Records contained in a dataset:
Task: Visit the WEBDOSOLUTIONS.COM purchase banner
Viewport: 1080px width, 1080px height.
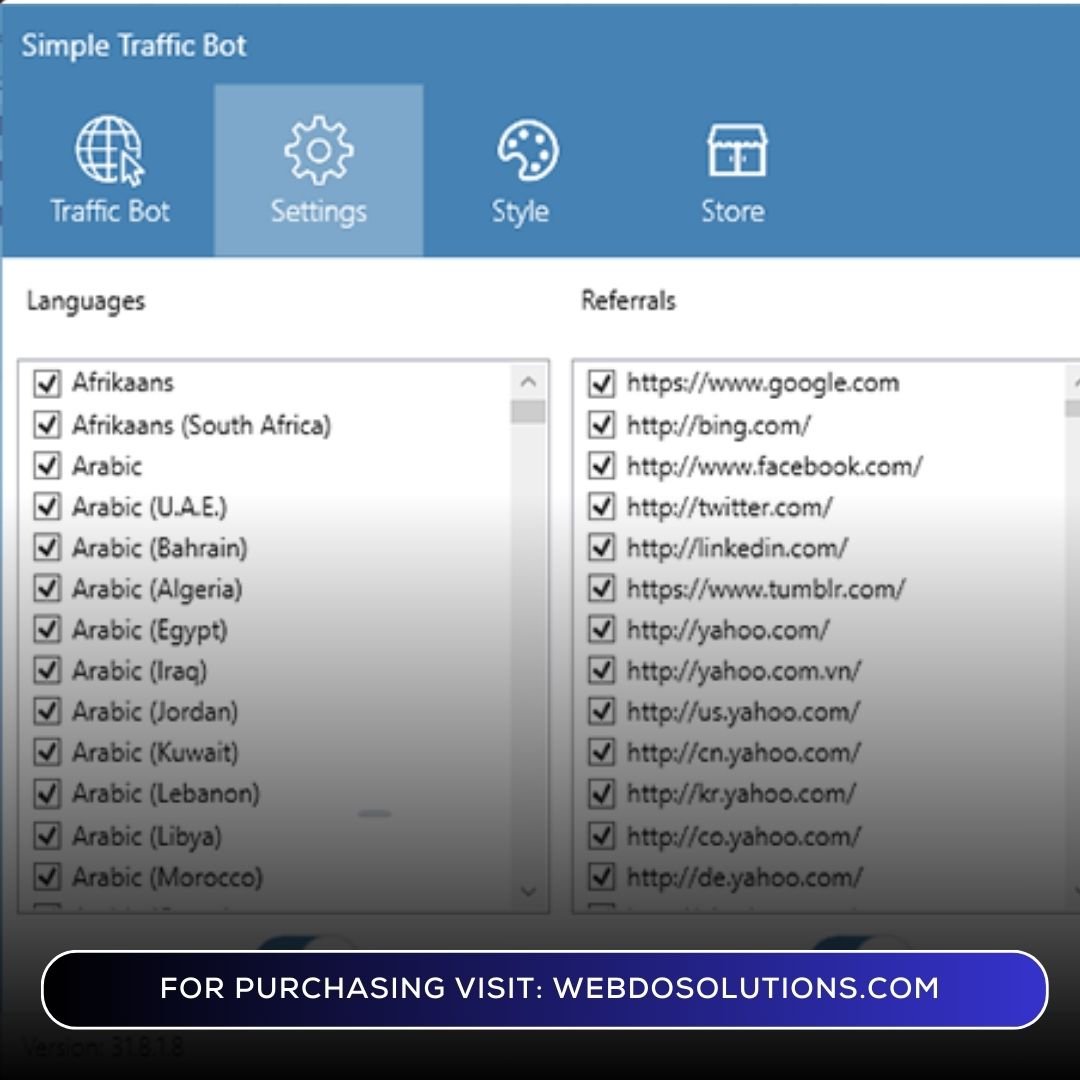Action: click(x=544, y=989)
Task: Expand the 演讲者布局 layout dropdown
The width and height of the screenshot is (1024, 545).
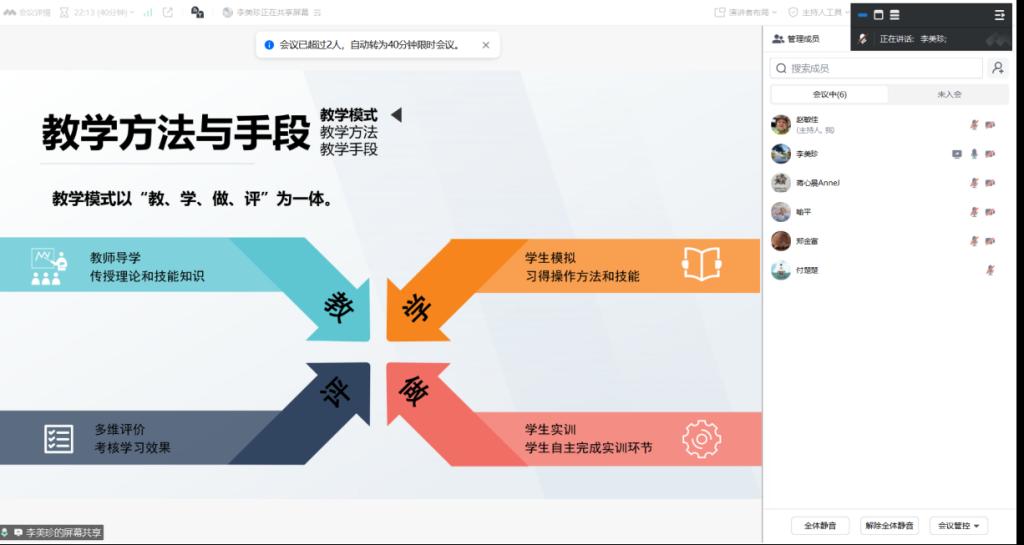Action: (746, 12)
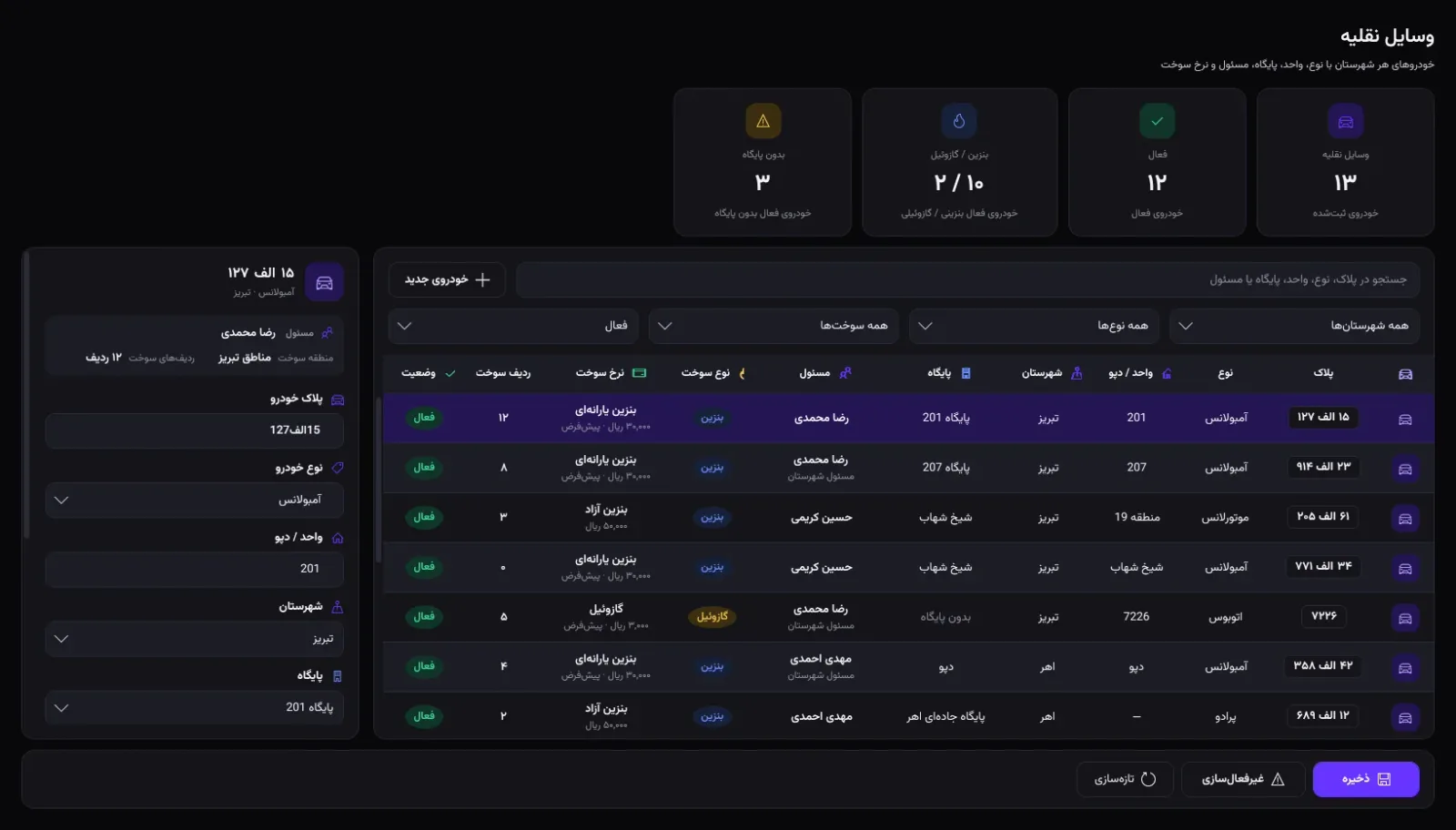Click the vehicle icon on the ۹۱۴ الف ۲۳ row
This screenshot has height=830, width=1456.
point(1405,469)
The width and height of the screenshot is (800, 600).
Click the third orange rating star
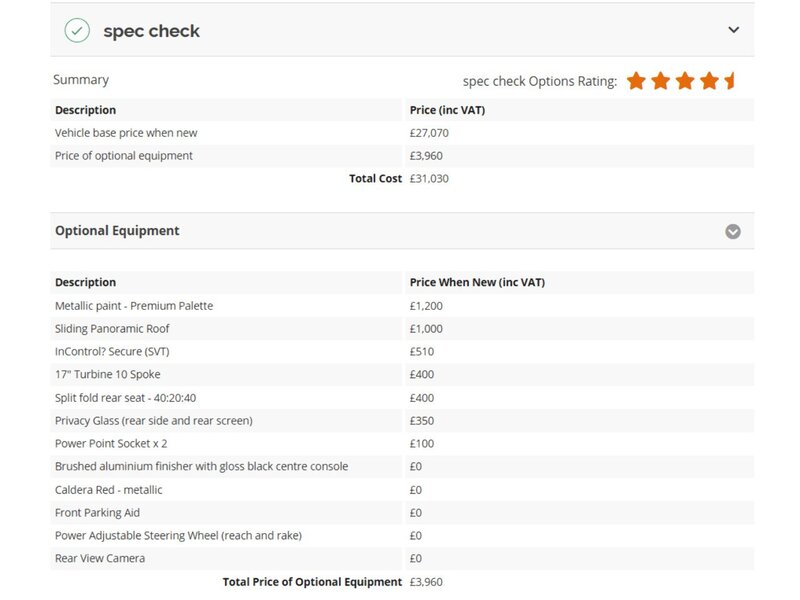click(685, 81)
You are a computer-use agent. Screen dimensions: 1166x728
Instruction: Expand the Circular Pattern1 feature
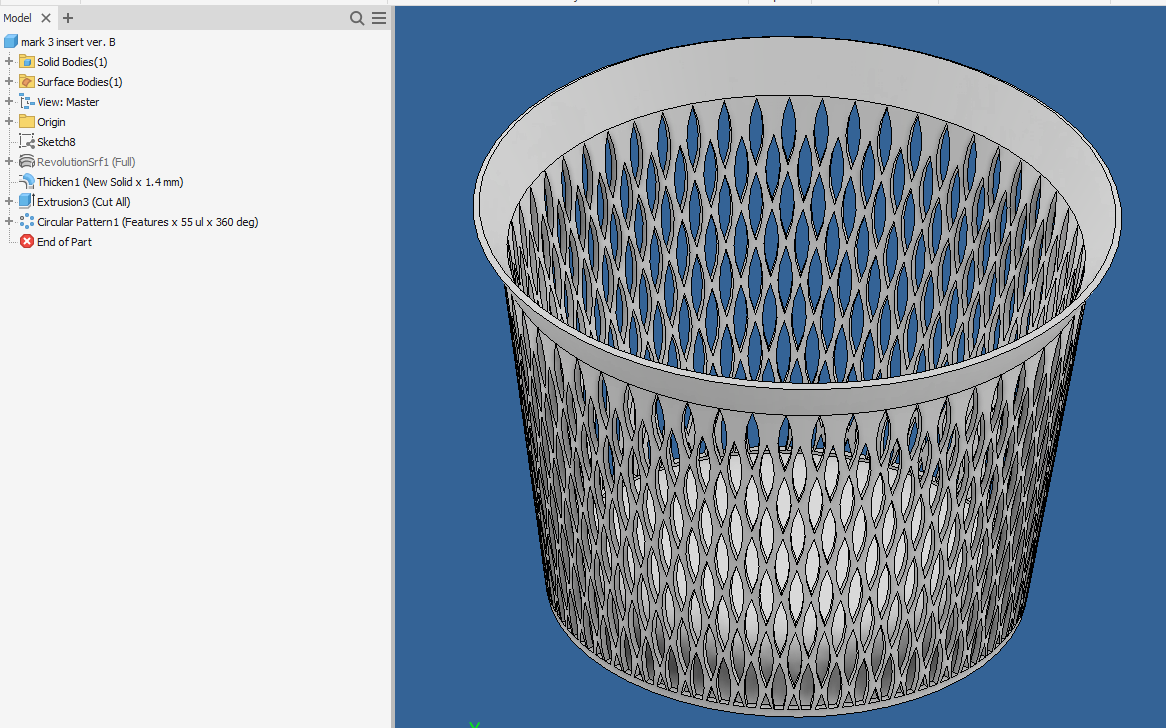[8, 221]
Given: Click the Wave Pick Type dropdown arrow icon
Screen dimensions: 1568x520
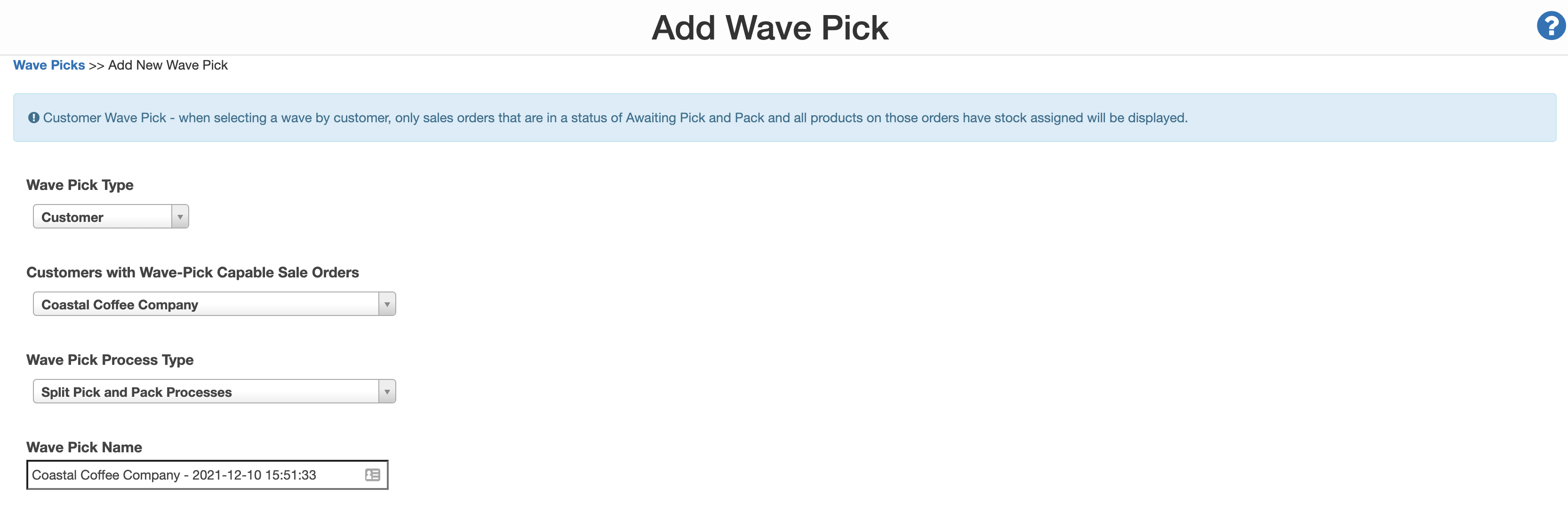Looking at the screenshot, I should click(180, 216).
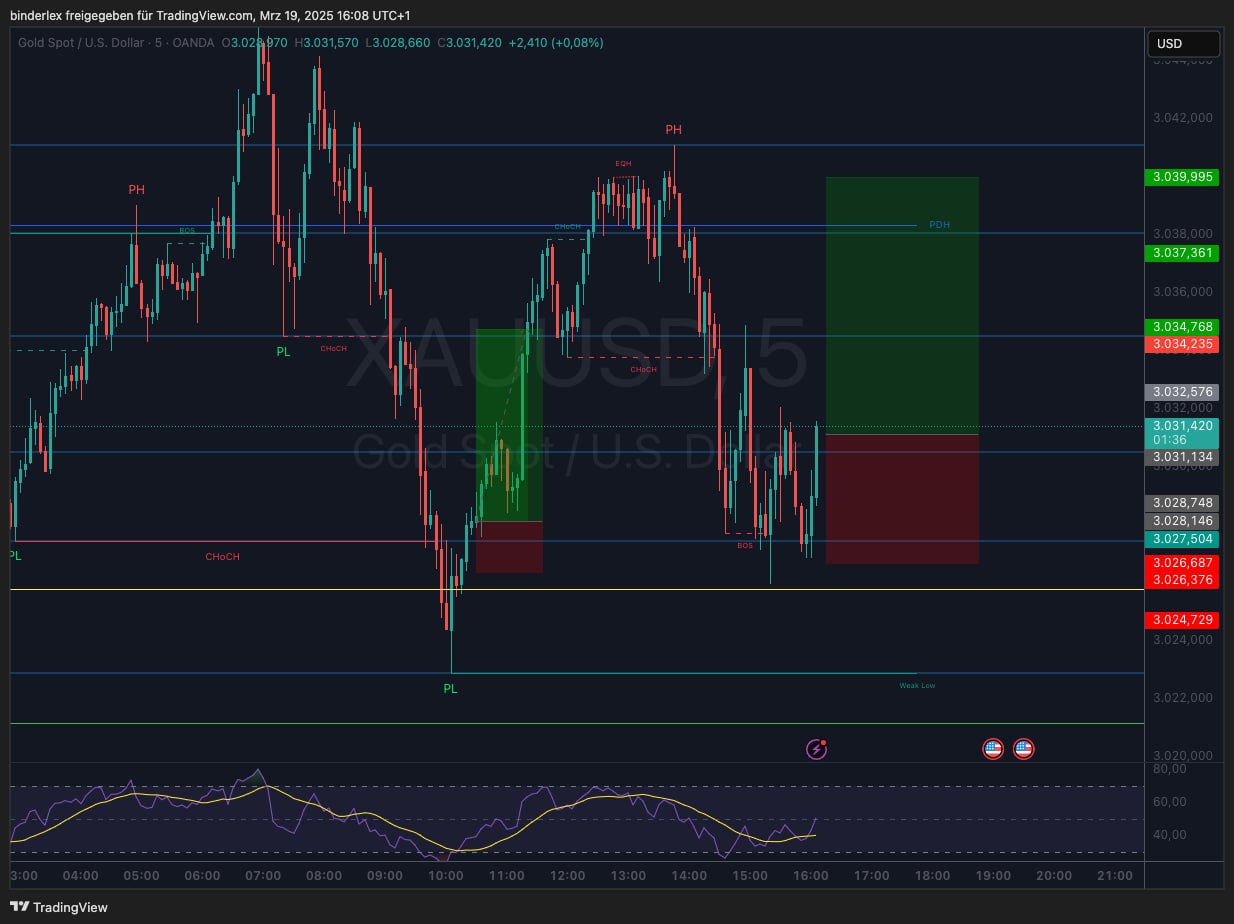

> **DIRECTIONS**
Reproduce exactly, and only, the lines from the one containing "Click the third orange rating star" through the last line of the records above, both included, leaving out any pictures.

> **TASK SOLUTION**
Click the third orange rating star
click(685, 81)
You are a computer-use agent. Screen dimensions: 1166x728
Instruction: Expand the Circular Pattern1 feature
[8, 221]
Given: Click the Wave Pick Type dropdown arrow icon
Screen dimensions: 1568x520
Looking at the screenshot, I should click(180, 216).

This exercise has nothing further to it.